- **GIVEN DATA**
=== Section Start ===
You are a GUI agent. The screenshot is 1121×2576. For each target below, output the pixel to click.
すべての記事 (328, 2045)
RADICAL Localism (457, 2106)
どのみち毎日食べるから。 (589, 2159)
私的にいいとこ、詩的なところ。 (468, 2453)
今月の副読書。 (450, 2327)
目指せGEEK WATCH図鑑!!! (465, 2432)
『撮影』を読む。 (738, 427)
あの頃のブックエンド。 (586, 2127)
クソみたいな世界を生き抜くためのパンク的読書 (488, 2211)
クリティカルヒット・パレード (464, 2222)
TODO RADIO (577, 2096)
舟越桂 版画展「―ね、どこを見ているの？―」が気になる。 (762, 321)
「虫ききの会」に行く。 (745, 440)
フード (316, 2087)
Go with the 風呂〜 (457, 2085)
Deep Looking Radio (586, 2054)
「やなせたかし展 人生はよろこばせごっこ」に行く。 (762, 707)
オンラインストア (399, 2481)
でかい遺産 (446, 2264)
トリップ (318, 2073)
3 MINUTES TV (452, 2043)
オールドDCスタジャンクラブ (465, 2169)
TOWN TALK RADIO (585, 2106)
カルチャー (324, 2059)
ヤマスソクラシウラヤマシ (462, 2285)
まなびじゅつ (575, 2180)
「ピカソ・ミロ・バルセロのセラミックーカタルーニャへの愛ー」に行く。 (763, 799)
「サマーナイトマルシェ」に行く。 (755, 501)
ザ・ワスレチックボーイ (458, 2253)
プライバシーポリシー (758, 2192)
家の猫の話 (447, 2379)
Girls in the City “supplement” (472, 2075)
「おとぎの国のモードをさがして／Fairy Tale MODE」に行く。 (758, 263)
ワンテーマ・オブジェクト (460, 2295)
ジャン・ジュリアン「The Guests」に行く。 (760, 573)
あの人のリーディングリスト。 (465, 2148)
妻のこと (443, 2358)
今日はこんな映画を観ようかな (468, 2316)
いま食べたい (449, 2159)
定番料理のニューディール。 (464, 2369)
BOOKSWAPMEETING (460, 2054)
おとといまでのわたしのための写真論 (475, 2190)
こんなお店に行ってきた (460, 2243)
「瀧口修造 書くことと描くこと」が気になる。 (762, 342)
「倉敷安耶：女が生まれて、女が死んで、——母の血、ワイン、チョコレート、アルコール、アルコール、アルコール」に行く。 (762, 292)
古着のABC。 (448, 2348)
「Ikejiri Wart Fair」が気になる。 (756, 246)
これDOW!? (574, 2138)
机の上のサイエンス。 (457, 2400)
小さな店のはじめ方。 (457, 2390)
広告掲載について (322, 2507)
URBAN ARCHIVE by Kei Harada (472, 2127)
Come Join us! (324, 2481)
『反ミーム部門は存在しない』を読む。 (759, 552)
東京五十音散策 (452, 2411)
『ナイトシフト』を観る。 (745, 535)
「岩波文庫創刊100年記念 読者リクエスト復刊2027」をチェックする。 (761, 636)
=== Section End ===
- **PROBLEM DESCRIPTION**
All lines from the one containing "机の上のサイエンス。 (457, 2400)" through the last line of the data must be set down exactly. No other lines belong in the answer.

- **RESULT OF THIS EXERCISE**
机の上のサイエンス。 (457, 2400)
小さな店のはじめ方。 (457, 2390)
広告掲載について (322, 2507)
URBAN ARCHIVE by Kei Harada (472, 2127)
Come Join us! (324, 2481)
『反ミーム部門は存在しない』を読む。 (759, 552)
東京五十音散策 (452, 2411)
『ナイトシフト』を観る。 (745, 535)
「岩波文庫創刊100年記念 読者リクエスト復刊2027」をチェックする。 (761, 636)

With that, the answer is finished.